◆ **Problem to work on**: In the sparrow experiment text below, please list each diet and each injection that the males could receive in the two crossed treatments.

------ Source text

After a few weeks of acclimation to captivity, the aviary was divided into two separate parts (3.5 × 5 m): aviary no. 1 (A1) and aviary no. 2 (A2). At the same time male individuals were assigned to two crossed experimental treatments, ensuring that in each aviary birds originated from all sampled populations. The experiment comprised of two different treatments conducted simultaneously—one designed to simulate a deficiency in an environmental factor influencing colouration (the quality of available food), the other—to introduce physiological stress and facilitate trade-offs in the allocation of resources limited by the first treatment (an immune response induced by a bacteria-derived compound, S1).
The dietary manipulation was achieved by feeding one group of birds with a low-quality protein food (diet reduced in exogenous amino acids, namely phenylalanine and tyrosine content, which are precursors essential for melanin synthesis; PT-reduced diet), and the other one with a wholesome diet (control diet). At the same time, two levels of immune challenge were achieved within each dietary group, by injecting half of the birds with either lipopolysaccharide (LPS) from the cell wall of Escherichia coli, or a 0.9% saline vehicle (as a control). Four females were placed in each group of males to alleviate interspecific conflicts occurring in all-male sparrow flocks, but they did not take part in the experiments. After three weeks of experiment, birds housed in A1 were moved to A2, whereas birds from A2 were moved to A1.

------------
------ Record set

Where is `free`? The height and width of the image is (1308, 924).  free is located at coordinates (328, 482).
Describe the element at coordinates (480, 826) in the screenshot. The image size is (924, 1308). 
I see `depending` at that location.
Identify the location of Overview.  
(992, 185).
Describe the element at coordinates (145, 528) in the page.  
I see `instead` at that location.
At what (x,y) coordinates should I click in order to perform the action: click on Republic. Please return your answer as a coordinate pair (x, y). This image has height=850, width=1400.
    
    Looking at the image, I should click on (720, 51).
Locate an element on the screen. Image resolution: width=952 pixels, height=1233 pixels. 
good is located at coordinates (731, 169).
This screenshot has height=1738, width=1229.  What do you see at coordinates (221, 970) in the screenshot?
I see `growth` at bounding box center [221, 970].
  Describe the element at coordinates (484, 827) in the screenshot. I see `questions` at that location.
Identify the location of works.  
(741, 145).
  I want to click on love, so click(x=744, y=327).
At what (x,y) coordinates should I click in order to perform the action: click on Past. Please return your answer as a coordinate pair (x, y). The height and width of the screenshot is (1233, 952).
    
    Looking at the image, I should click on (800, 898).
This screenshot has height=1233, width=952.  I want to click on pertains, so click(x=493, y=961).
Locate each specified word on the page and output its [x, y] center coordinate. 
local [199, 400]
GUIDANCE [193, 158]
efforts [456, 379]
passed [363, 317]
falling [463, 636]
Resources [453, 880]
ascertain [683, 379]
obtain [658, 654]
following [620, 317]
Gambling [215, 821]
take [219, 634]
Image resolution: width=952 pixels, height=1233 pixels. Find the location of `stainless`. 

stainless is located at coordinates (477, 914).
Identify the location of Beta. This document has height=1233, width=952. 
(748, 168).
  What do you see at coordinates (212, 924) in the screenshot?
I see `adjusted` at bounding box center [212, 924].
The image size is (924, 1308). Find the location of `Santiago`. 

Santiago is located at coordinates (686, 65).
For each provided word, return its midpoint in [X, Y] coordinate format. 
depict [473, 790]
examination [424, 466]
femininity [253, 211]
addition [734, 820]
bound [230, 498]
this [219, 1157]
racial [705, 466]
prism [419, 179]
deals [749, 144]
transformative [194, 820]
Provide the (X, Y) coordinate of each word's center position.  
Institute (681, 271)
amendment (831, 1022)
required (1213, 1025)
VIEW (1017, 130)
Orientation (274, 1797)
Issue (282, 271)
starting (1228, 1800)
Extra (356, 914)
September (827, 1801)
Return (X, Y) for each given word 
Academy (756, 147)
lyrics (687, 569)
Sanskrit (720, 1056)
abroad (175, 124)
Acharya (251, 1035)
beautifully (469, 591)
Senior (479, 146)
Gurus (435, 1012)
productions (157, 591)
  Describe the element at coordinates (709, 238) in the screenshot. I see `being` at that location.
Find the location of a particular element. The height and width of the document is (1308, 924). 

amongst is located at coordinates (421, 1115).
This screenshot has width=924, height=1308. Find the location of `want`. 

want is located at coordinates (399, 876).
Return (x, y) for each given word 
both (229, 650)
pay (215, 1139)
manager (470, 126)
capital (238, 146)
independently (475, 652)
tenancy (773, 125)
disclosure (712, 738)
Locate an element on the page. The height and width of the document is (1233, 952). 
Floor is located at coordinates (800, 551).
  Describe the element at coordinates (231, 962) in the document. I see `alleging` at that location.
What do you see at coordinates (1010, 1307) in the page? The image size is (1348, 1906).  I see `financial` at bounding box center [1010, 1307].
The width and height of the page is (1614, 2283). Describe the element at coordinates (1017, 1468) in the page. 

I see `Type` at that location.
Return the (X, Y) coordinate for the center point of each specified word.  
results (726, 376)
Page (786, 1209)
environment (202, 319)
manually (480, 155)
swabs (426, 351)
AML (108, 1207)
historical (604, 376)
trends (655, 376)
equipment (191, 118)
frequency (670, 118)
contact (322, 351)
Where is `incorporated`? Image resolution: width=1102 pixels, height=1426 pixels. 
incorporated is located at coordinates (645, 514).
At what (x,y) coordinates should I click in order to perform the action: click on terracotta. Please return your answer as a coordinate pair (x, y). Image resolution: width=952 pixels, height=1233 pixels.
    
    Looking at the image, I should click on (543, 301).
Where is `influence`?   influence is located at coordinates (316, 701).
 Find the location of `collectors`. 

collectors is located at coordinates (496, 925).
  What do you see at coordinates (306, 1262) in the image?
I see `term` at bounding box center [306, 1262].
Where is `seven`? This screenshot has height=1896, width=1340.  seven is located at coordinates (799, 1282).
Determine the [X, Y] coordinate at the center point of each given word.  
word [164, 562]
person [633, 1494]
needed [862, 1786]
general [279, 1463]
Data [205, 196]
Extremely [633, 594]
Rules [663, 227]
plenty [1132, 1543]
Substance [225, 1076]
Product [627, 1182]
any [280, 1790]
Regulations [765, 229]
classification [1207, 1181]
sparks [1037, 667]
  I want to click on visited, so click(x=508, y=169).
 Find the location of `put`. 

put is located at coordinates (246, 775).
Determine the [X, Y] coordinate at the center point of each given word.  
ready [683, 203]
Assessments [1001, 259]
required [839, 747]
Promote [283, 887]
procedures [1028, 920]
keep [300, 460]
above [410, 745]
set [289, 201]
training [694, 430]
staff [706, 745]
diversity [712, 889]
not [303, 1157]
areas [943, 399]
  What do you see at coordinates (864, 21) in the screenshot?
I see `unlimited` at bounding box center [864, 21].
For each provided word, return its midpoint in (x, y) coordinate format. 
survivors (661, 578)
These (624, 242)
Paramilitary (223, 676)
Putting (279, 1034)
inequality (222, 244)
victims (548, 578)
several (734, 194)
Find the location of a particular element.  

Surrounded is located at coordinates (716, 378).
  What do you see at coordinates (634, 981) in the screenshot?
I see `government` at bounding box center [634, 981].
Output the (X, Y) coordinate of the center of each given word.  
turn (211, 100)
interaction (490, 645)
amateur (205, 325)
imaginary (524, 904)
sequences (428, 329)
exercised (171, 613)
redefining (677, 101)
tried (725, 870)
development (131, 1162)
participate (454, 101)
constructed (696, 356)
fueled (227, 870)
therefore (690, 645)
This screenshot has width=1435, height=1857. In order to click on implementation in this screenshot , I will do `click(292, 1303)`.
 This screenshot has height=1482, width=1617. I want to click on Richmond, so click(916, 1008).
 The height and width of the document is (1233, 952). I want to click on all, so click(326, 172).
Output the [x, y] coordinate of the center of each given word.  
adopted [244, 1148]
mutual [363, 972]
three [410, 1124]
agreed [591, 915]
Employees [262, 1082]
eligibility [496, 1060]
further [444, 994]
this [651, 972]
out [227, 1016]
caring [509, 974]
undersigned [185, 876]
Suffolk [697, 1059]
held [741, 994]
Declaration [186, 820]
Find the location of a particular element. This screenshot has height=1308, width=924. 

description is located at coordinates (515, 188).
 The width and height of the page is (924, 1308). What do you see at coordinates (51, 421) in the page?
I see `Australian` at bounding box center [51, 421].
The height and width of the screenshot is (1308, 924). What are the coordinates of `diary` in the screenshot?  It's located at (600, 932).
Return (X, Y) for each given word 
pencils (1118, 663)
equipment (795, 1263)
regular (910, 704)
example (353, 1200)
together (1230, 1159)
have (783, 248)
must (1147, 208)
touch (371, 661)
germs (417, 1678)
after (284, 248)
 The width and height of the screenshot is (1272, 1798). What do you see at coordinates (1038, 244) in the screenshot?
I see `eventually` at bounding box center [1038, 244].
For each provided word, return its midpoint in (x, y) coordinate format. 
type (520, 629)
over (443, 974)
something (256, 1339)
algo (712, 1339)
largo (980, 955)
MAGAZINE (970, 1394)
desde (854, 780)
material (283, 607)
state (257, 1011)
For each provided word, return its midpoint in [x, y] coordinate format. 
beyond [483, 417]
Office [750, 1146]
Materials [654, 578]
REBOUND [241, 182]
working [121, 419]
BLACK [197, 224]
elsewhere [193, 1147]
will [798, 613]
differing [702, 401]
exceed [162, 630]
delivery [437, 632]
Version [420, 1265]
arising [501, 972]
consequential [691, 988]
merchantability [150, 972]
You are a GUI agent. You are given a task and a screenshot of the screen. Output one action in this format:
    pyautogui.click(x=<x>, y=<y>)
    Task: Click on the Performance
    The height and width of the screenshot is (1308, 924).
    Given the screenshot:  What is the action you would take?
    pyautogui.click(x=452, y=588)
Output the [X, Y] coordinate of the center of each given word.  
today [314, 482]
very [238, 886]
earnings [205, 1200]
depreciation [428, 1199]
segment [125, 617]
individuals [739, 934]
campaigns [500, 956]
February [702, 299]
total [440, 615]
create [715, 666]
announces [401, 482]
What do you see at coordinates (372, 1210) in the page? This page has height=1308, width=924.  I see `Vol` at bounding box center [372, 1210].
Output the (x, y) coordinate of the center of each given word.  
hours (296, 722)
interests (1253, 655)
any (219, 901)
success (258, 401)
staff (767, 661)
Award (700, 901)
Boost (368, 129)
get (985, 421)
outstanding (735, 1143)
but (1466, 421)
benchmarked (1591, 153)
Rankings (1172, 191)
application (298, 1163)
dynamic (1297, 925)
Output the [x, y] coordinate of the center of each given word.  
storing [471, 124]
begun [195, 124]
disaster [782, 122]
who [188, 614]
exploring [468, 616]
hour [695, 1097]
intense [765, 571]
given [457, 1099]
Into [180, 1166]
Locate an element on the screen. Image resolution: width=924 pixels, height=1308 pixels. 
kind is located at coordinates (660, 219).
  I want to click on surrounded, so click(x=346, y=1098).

------------

◆ **Answer to the exercise**:
- PT-reduced diet (low-quality protein food with reduced phenylalanine and tyrosine)
- Control diet (wholesome diet)
- Lipopolysaccharide (LPS) from the cell wall of Escherichia coli
- 0.9% saline vehicle (control)